My baby wouldn't sleep except in my arms/sling initially and then she just changed her mind one day and now sleeps in a basket. I personally think this teaching bad habits thing is a load of rubbish and babies just develop at different stages. In some cultures, they keep babies in slings till they're about 4 years old! No harm done.
What if I can't wear her in the sling one day and she won't sleep at all?
She will.
The doubt and guilt I'm starting to feel about almost everything is making me feel pretty wobbly.

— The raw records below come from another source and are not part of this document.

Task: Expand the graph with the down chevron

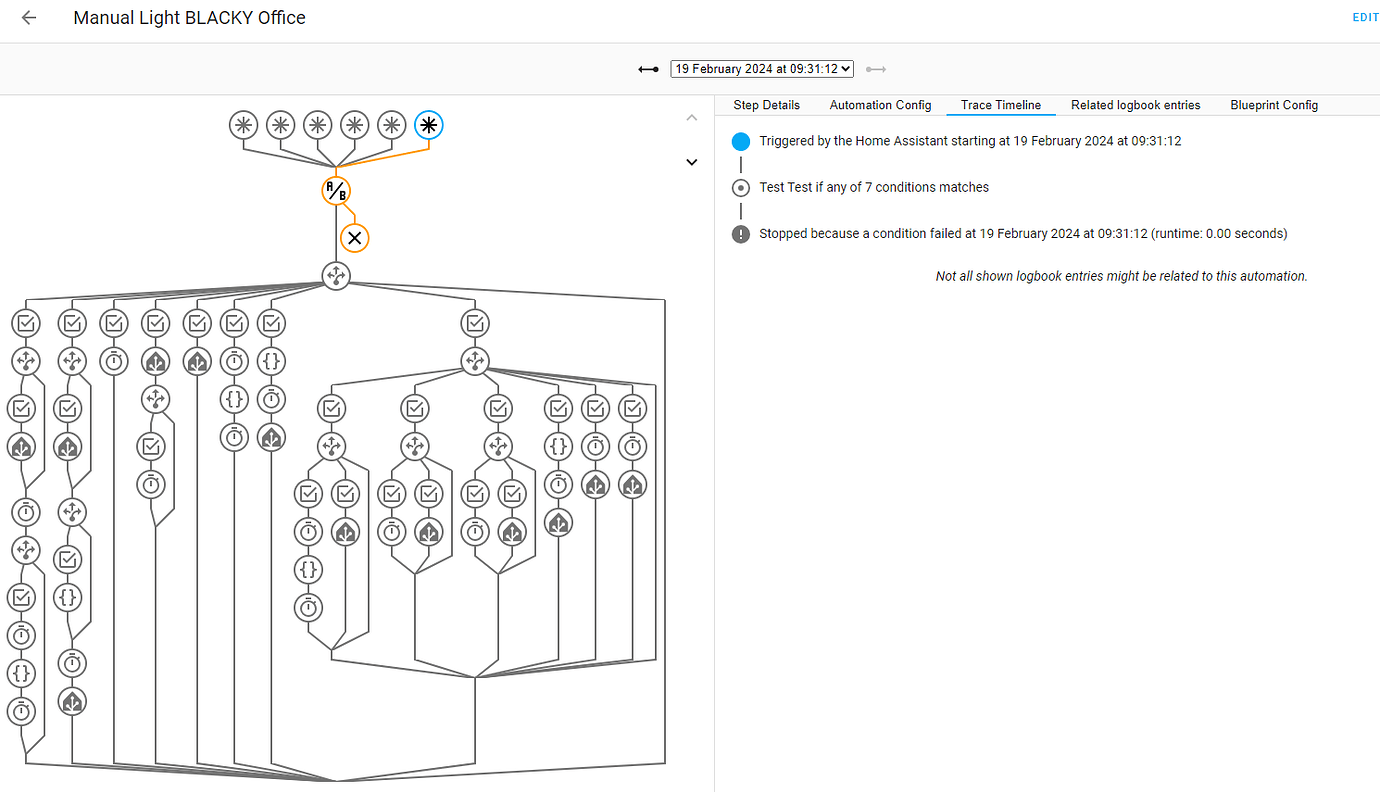Action: (691, 161)
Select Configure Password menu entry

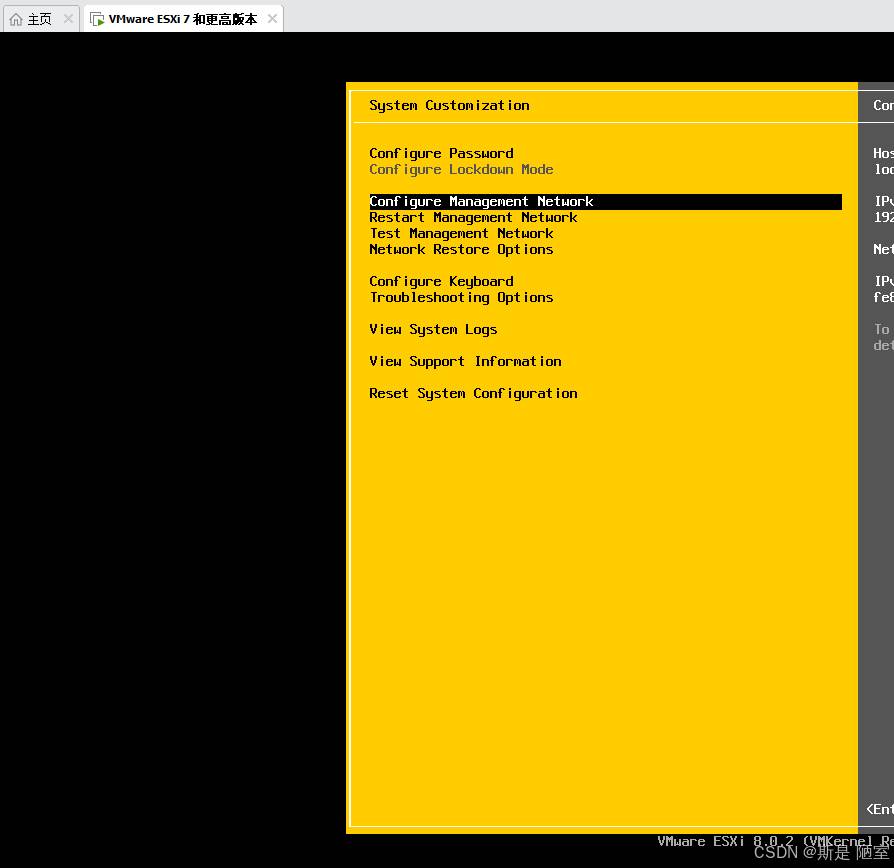(441, 153)
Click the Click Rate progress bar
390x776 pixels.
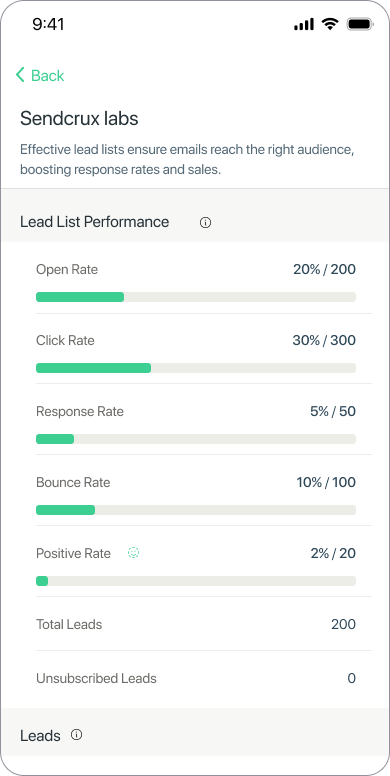click(x=196, y=368)
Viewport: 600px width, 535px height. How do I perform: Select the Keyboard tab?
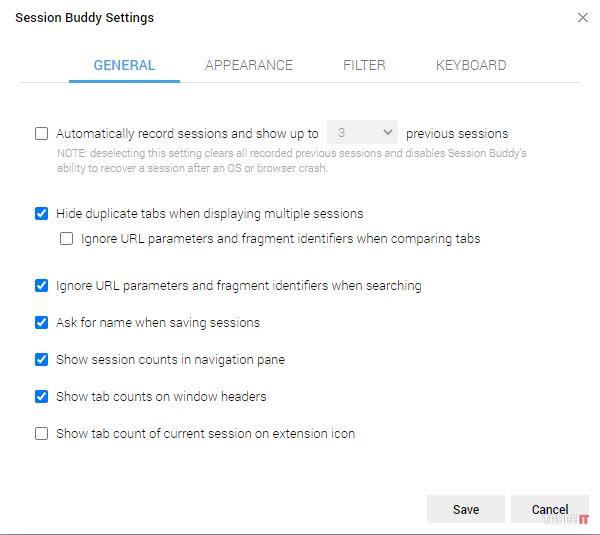pos(471,66)
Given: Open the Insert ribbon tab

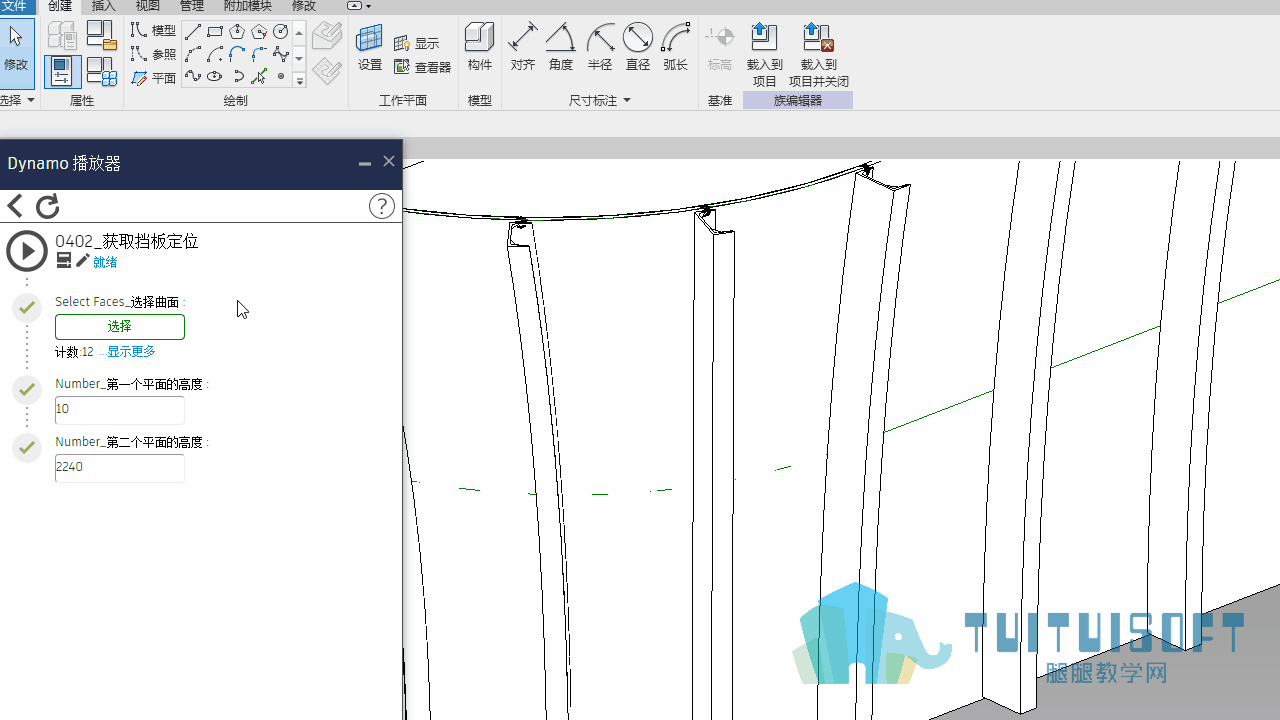Looking at the screenshot, I should [104, 6].
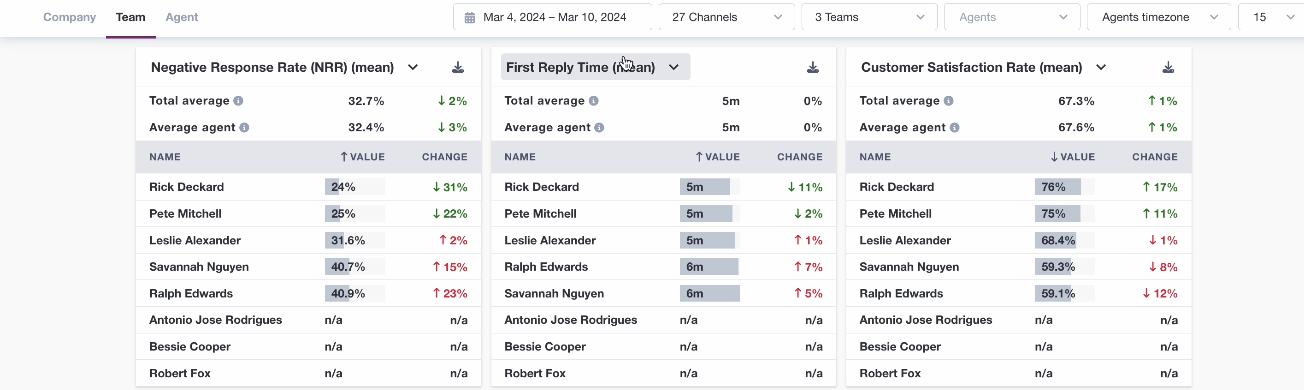Click Rick Deckard's 76% satisfaction bar

(x=1058, y=187)
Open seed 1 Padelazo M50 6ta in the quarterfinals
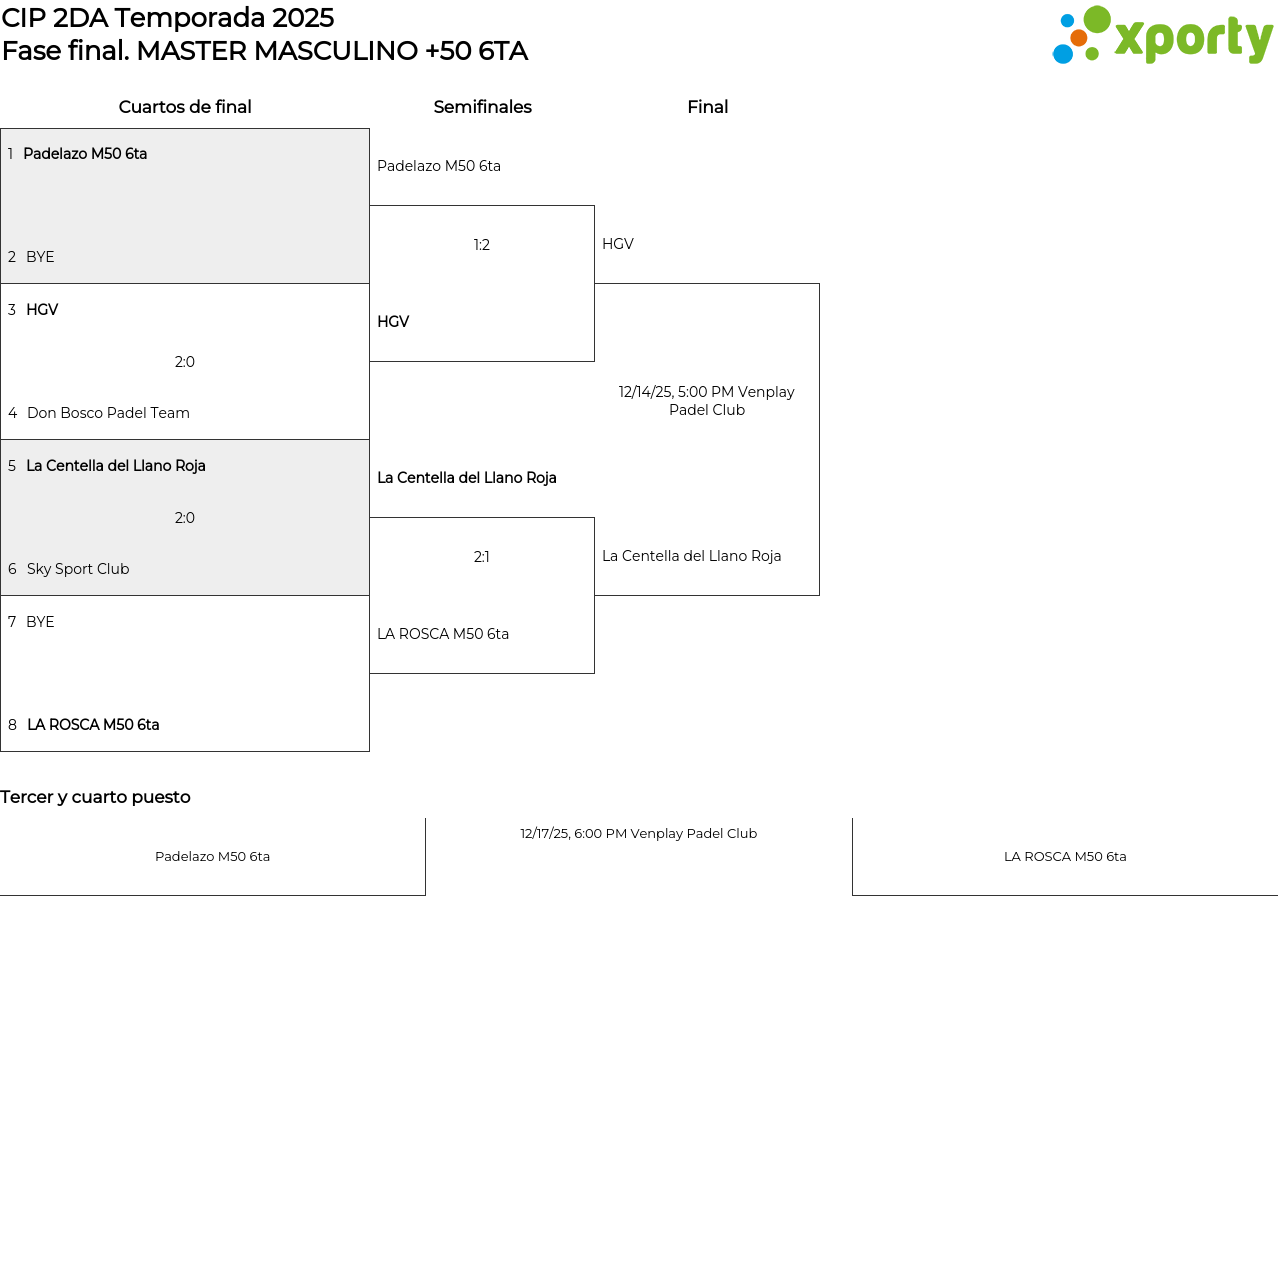 [85, 154]
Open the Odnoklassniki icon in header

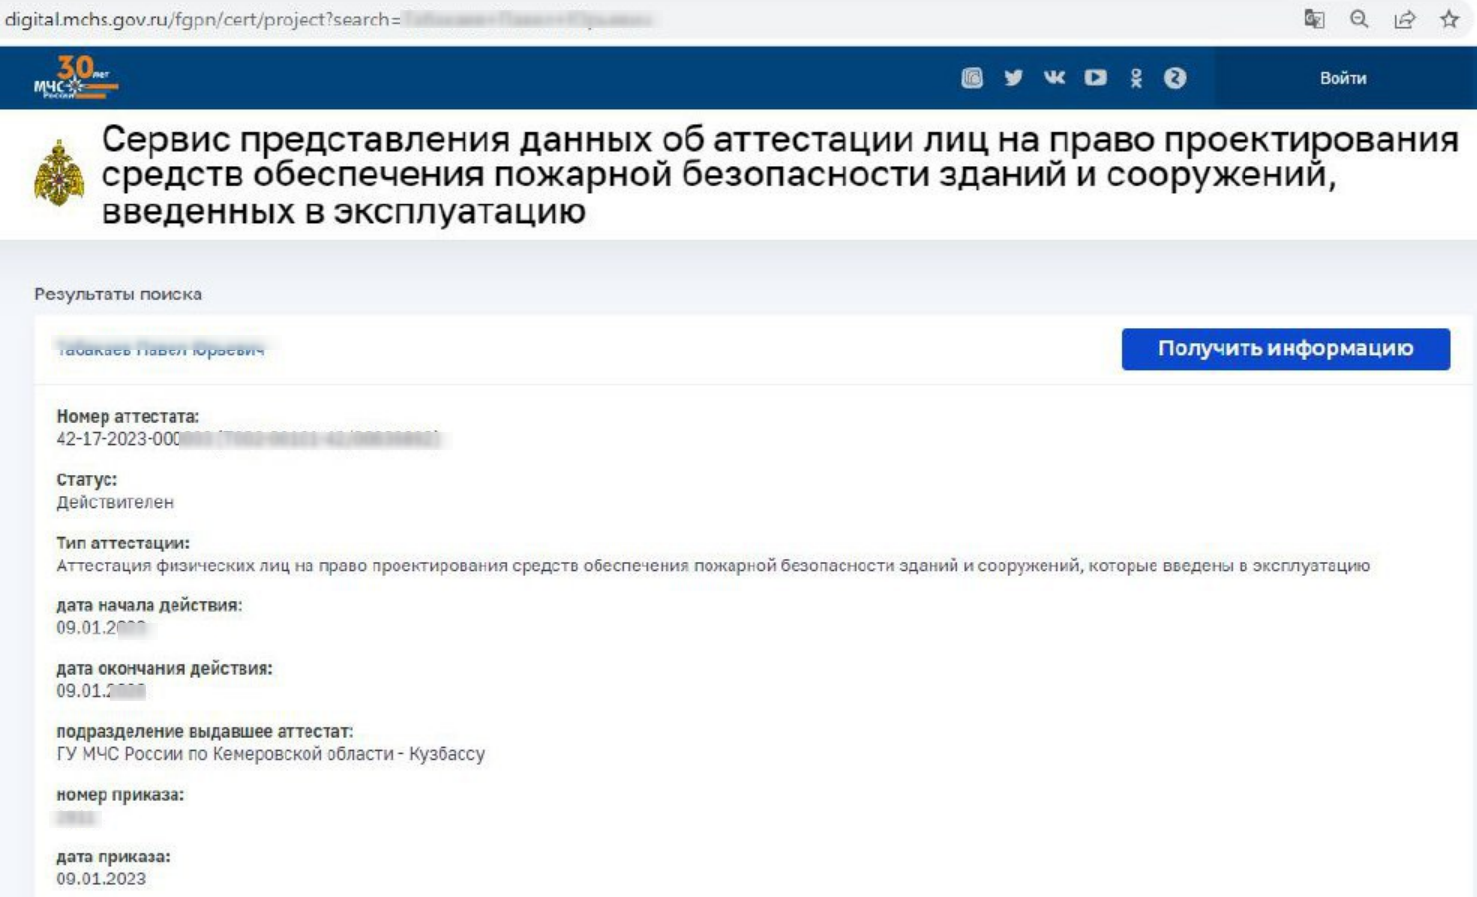tap(1136, 78)
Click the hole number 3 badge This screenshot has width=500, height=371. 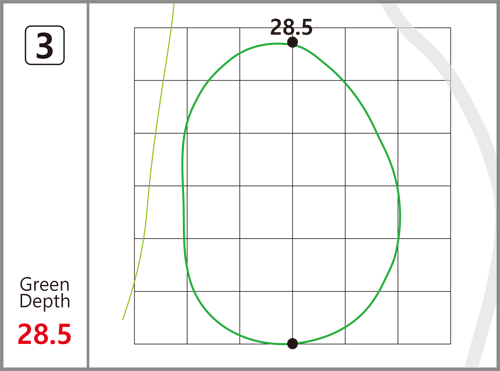pyautogui.click(x=45, y=45)
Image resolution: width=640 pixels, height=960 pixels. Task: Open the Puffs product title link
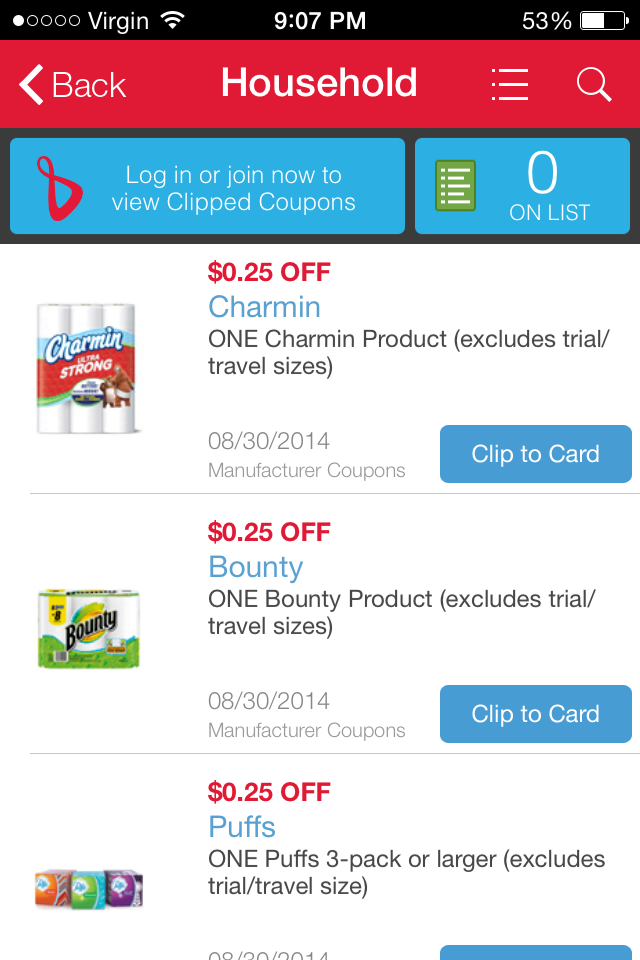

Yeah, you sound like you're about to crumble. Maybe more sleep/rest would help with that some, so it seems like you are doing all the RIGHT things to try and get some of that, despite your doubts. You are obviously a super over-achiever who does ace at everything, and reading your recent posts (not downers, understandable things most of us new mums feel) makes me think you are just... overthinking everything and maybe have read too much about it all? (bet you hear that a lot, right!) I'm no expert and brand new at this, but babies are not textbooks... all babies are different and all mums are too and the things that will work for both of you will vary enormously. It sounds like you are discovering things that work, but then undermining yourself by being unsure if they're "right". But if they're not abusive or stupid, there is no "right" way. I think modern mums are more isolated from extended family than previously and we do doubt ourselves more and try and learn from things like books written by nobbers for cash. Maybe we need to put the books down and trust our instincts more - I mean people brought up babies since the beginning of time without instruction. I know you recently spoke about how shit your dad was and it's pretty understandable you would feel a bit direction-less...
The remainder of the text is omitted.